■ **WORK TO DO**:
- a) Using the post on the Quebec federal poll, explain why the NDP would fall from 58 seats to only four at these support levels.
- b) Reproduce the part of the Quebec poll post starting with "Just as the" and going on through "below their rivals.".

■ **SELECTED PASSAGE**:
..............................

Thursday, March 1, 2012

NDP third in Quebec

When Forum Research last reported on the federal voting intentions of Quebecers, it made some waves by placing the New Democrats second behind the Liberals. Those waves continue to roll, as their latest survey of 1,589 Quebecers puts the NDP third behind the Bloc Québécois and the Liberals.
Forum was last in the field on February 6, and since then the New Democrats have slipped three more points to 22% support in the province, 21 points behind their May 2011 performance.

The Bloc Québécois has picked up nine points and stands at 29%, followed closely by the Liberals, down two points since early February.

The Conservatives are down seven points to 17%, while the Greens stand at 4%.

It might come as little surprise that a poll that found the Parti Québécois leading by nine points would also show decent results for the Bloc. Perhaps intentions are shifting back to the two sovereigntist parties in the province, or perhaps the poll's focus on provincial issues influenced respondents. However, the same has not appeared to happen in polls from CROP and Léger that survey the federal and provincial voting intentions of Quebecers at the same time.

Most significantly, the Bloc has moved ahead in the francophone electorate with 32% support, well ahead of the Liberals (23%) and the NDP (22%). Among non-francophones, the Liberals are dominant with 46% support to 22% for the NDP and 17% for the Conservatives.

The Bloc leads outside of Montreal and Quebec with roughly 33% support, compared to 23% for the Liberals and 22% for the NDP.

The Liberals are ahead in Montreal with 30% support to 26% for the Bloc and 24% for the NDP, while the Conservatives lead in Quebec City with 37%. The Bloc trails with 22% while the Liberals are third with 20%.

The significance of this poll is reduced by the fact that the NDP has not chosen its next leader - but it does give an indication of how low the party can dip if the choice does not jive with Quebecers. This same poll shows that Quebecers want Thomas Mulcair to lead the party. No other leader comes close to his numbers.

Just as the NDP's generally uniform support throughout Quebec in 2011 helped them win the vast majority of the province's seats, this uniformity means it loses the vast majority of their seats when they drop below their rivals.

With these levels of support, the New Democrats would be reduced to only four seats from their current haul of 58. The Bloc Québécois would fall just short of a majority with 37 seats, while the Liberals would win 22 and the Conservatives 12.

..............................

■ **DATA SEGMENT**:
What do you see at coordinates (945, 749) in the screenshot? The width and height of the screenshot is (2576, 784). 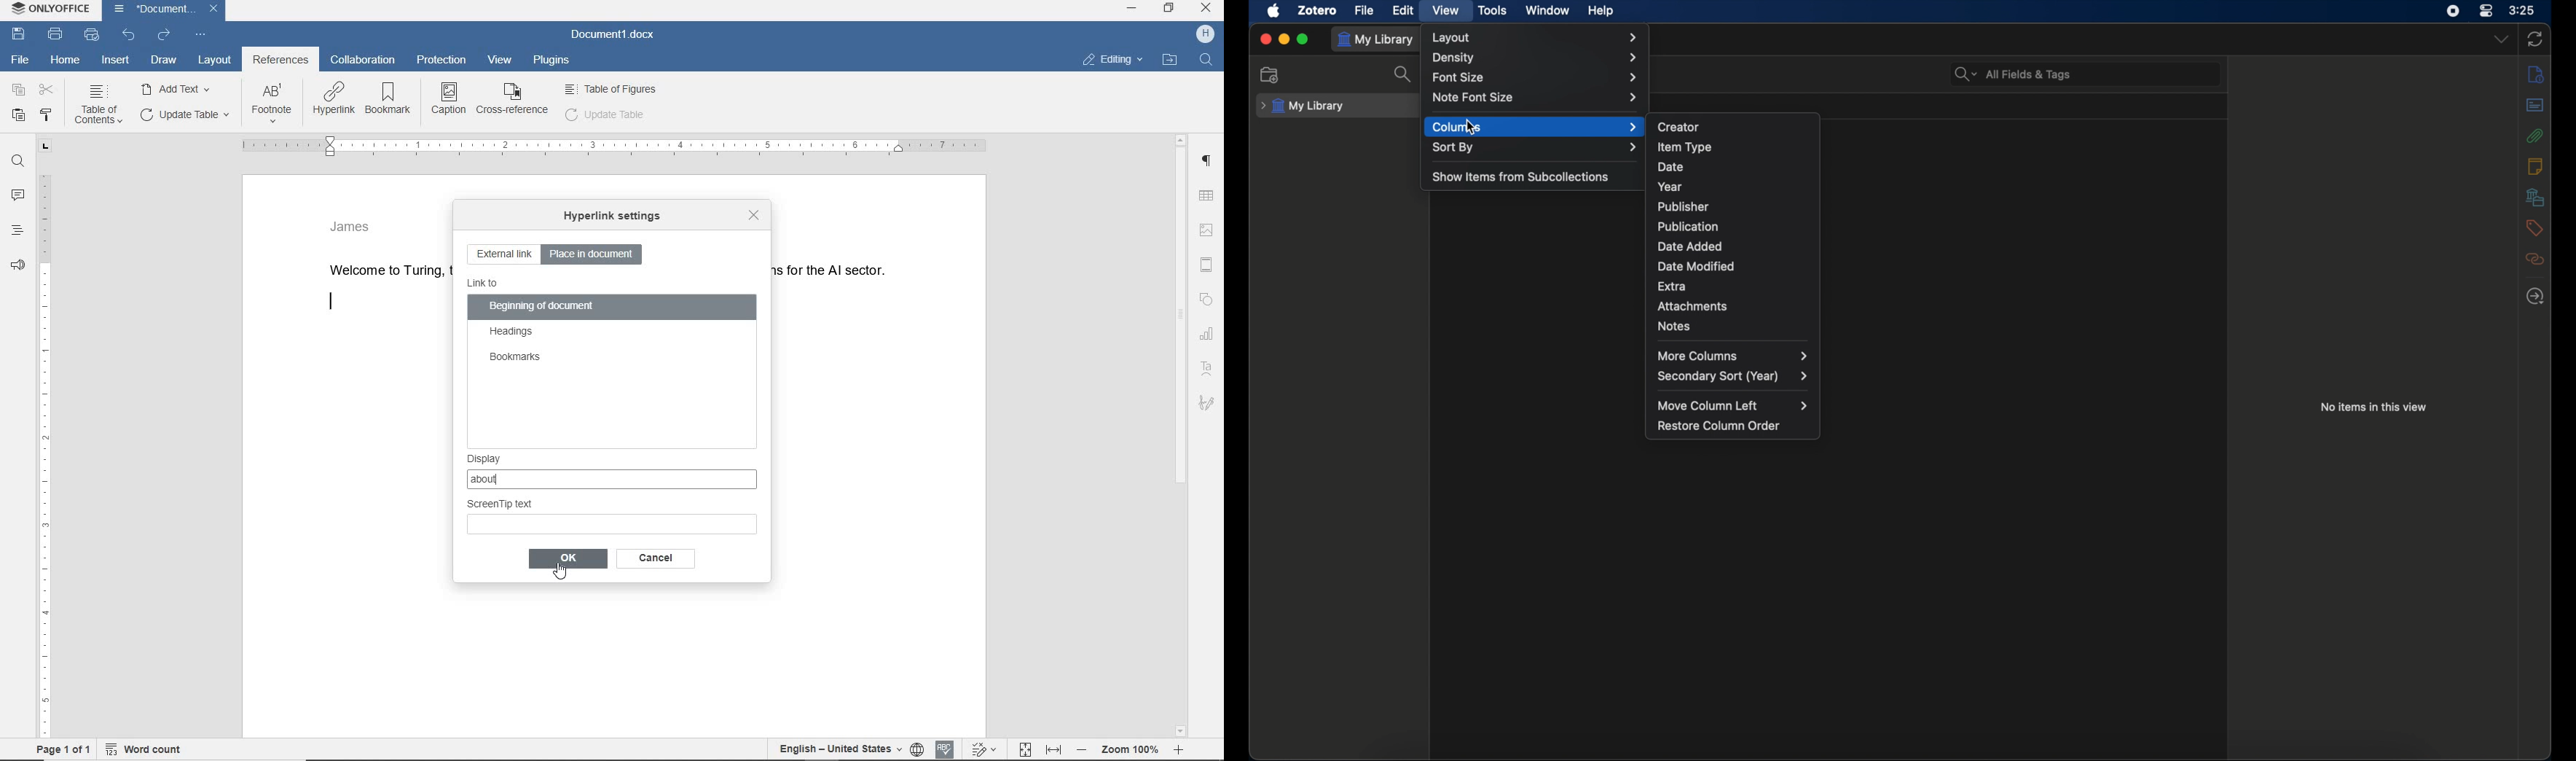 I see `spell checking` at bounding box center [945, 749].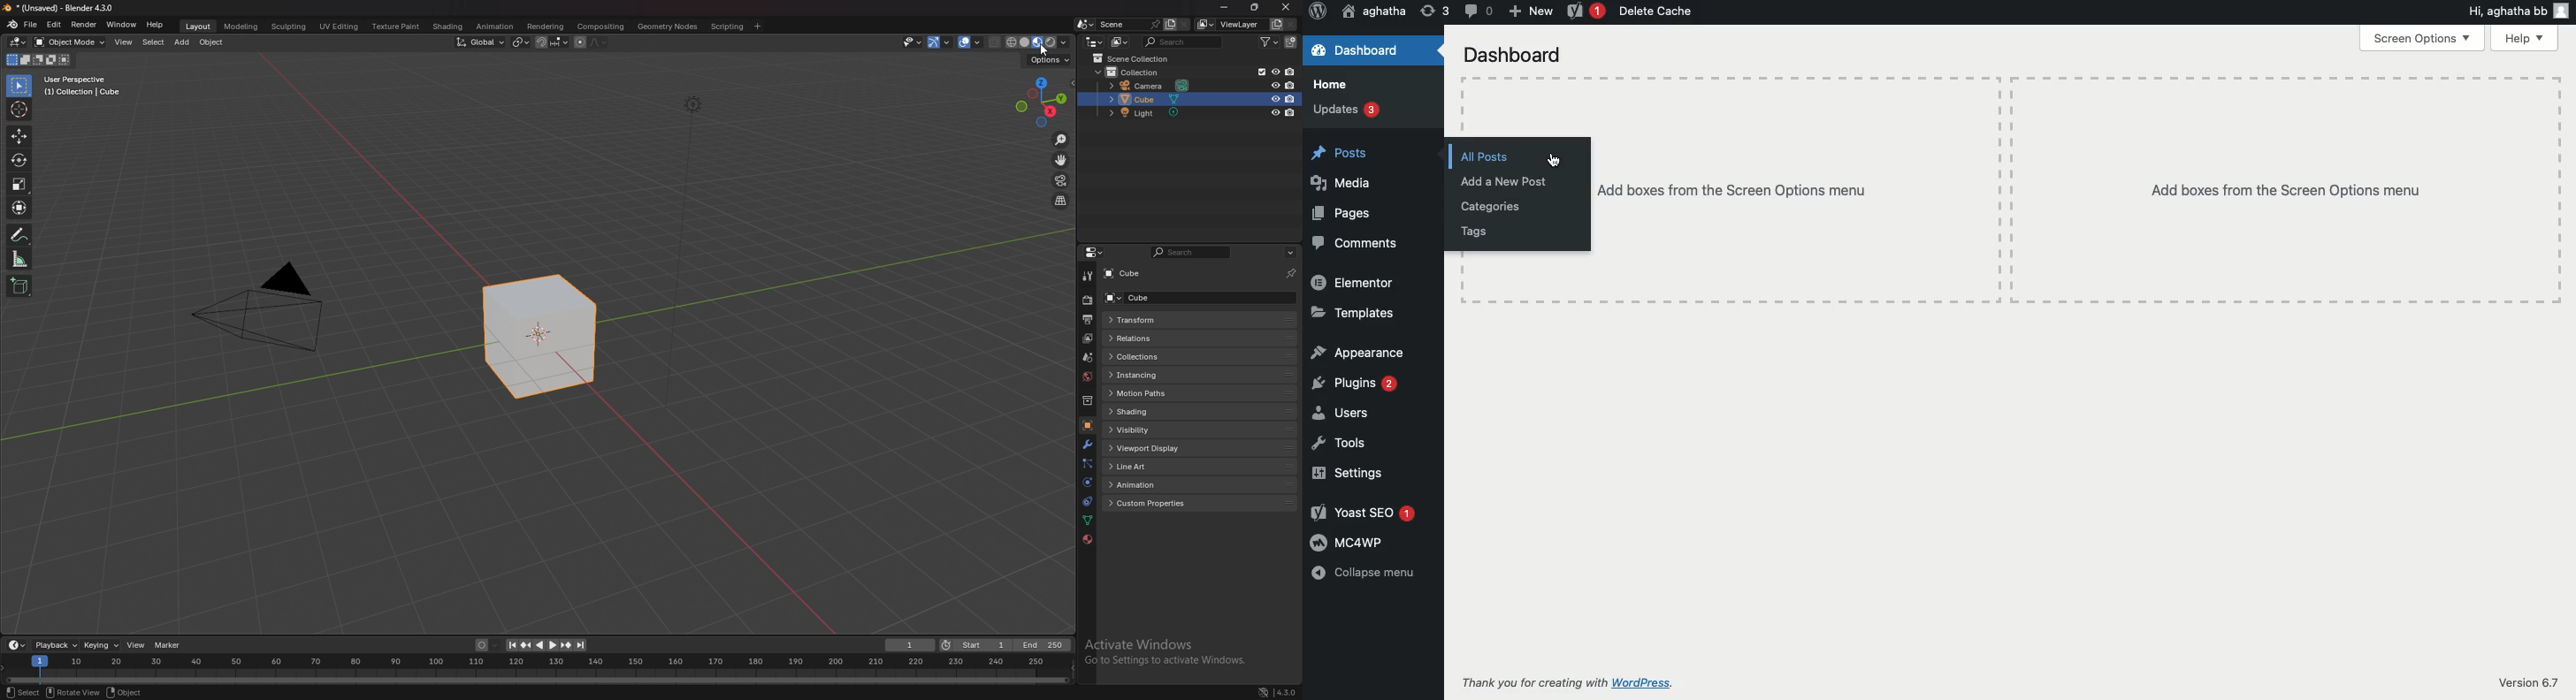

..............................

■ **SOLUTIONS BY TASK**:
- a) The post says the NDP's support is fairly even across Quebec. That evenness helped the party win most of the province's seats in 2011. But it also means the party loses most of those seats once it drops below its rivals. At 22% support and in third place, the NDP would be left with only four seats.

- b)
Just as the NDP's generally uniform support throughout Quebec in 2011 helped them win the vast majority of the province's seats, this uniformity means it loses the vast majority of their seats when they drop below their rivals.